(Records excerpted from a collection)
========================

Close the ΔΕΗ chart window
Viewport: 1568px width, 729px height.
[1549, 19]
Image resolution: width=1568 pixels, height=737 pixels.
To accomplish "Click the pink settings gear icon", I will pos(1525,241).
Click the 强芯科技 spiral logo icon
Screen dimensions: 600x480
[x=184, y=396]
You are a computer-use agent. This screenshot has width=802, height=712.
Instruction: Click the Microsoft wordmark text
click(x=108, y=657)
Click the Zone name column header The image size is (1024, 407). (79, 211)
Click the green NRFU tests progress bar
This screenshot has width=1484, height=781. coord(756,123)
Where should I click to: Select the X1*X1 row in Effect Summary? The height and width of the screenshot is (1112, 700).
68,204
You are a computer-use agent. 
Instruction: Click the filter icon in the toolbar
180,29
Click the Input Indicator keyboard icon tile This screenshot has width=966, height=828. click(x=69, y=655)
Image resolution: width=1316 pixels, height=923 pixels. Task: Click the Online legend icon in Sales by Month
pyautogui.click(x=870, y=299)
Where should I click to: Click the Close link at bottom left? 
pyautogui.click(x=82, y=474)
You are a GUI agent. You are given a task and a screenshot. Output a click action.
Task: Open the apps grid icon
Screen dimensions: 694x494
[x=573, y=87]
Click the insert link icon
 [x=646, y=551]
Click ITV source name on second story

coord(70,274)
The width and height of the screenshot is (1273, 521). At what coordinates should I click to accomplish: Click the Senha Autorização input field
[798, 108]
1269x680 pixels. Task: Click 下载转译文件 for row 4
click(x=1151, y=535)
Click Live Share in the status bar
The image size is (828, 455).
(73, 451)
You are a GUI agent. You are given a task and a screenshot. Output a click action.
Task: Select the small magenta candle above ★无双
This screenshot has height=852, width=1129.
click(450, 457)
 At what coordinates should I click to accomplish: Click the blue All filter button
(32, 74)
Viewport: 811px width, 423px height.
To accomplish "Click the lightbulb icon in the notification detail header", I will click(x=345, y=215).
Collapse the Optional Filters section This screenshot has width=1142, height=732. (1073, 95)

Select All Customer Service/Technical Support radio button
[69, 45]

========================

### What to produce
Once you find the line containing "Task: Select the", copy it and every line after it through the end of the records, exactly as they stand.

### Response
Task: Select the small magenta candle above ★无双
This screenshot has height=852, width=1129.
click(450, 457)
 At what coordinates should I click to accomplish: Click the blue All filter button
(32, 74)
Viewport: 811px width, 423px height.
To accomplish "Click the lightbulb icon in the notification detail header", I will click(x=345, y=215).
Collapse the Optional Filters section This screenshot has width=1142, height=732. (1073, 95)

Select All Customer Service/Technical Support radio button
[69, 45]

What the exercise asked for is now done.